Until recently the candidate approach was widely used and often yielded positive results. The problem is that other investigators, using a different population, couldn’t find the same differences between the disease group and the control group.

Now a new, second, methodology, called “genome wide association,” has appeared on the scene. Here investigators are scanning the whole genome, looking at 500,000 to 1 million sites. There is no preconceived idea of where to look; the idea is to let the differences show up where they may. But to be statistically valid, this approach requires large numbers of subjects, preferably divided into at least two studies—the results in the first checked against the results in the second.

Multiple sclerosis, a disease with roots in both the nervous and immune systems, has been a prototype of the difficulties in finding associated genes. One was found in the 1970s. Since then there have been a number of possibilities but no confirmations.
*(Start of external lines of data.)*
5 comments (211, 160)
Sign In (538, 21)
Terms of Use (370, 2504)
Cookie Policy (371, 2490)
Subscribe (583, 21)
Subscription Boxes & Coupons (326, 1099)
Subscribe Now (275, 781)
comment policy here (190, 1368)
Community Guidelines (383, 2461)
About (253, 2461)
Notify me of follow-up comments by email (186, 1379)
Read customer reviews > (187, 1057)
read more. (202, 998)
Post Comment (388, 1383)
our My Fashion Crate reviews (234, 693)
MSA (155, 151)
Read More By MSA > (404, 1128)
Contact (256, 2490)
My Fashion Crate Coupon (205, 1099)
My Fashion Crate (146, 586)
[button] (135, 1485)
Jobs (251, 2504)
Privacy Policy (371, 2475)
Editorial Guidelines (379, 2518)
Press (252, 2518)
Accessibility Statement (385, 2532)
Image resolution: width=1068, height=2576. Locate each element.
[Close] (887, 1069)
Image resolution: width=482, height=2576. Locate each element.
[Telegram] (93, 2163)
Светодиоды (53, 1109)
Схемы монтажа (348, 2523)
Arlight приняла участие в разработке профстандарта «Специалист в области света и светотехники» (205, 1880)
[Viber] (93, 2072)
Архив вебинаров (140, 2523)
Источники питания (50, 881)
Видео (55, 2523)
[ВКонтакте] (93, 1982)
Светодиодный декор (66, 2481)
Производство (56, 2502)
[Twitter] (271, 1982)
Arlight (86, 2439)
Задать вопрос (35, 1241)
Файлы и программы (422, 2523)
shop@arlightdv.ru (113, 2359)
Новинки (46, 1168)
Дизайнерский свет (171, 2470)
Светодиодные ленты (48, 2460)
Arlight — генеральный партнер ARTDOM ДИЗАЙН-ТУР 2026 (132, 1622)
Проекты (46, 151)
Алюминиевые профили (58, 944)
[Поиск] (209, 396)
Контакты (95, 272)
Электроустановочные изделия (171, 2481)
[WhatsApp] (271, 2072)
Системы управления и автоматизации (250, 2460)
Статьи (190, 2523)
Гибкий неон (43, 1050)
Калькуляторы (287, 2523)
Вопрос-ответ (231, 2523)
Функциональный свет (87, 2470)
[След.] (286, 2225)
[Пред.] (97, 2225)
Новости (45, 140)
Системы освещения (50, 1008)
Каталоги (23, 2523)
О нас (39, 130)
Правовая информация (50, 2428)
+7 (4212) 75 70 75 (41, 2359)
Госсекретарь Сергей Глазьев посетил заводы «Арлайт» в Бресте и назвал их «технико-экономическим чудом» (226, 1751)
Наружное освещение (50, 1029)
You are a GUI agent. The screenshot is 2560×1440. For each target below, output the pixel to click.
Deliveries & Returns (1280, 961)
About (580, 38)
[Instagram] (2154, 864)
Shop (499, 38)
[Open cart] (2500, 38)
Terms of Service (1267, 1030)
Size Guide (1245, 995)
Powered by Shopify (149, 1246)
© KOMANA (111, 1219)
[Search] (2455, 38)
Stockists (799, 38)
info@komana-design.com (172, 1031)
That all changed in late July (see “Advances Cited in Research on Multiple Sclerosis” from the New York Times).

Research groups in the United States and United Kingdom joined together in the International Multiple Sclerosis Genetics Consortium to study more than 12,000 subjects. Without this consortium there was no possibility of recruiting enough subjects.

These overlapping teams of scientists actually used both the candidate-gene and genome-wide-association approaches and came up with the same answer: a single change in one of these pairs of nucleotides—the needle in the haystack! Furthermore, this altered gene involves a particular protein that regulates the immune system—a logical place for an abnormal gene in multiple sclerosis, because of its immune component. Having this gene increases one’s chance of developing MS by about 30 percent.

This finding does not mean that this gene variant is the mechanism of the disease, but only that if you have this gene your risk is higher. One possibility is that there is some inciting factor, such as a virus, that infects many people. In this case, the gene variant could cause a reaction to the virus that leads to MS. If researchers can determine how this altered gene modifies the immune response, new treatments can be devised.

This new, genome-wide-association approach has already yielded new information about the genetics of other diseases such as diabetes, prostate cancer and heart disease. It is being or will be used in other diseases of the brain.

You can be a part of this progress. If there is a history of brain disease in your family, please consider volunteering your DNA for inclusion in these studies.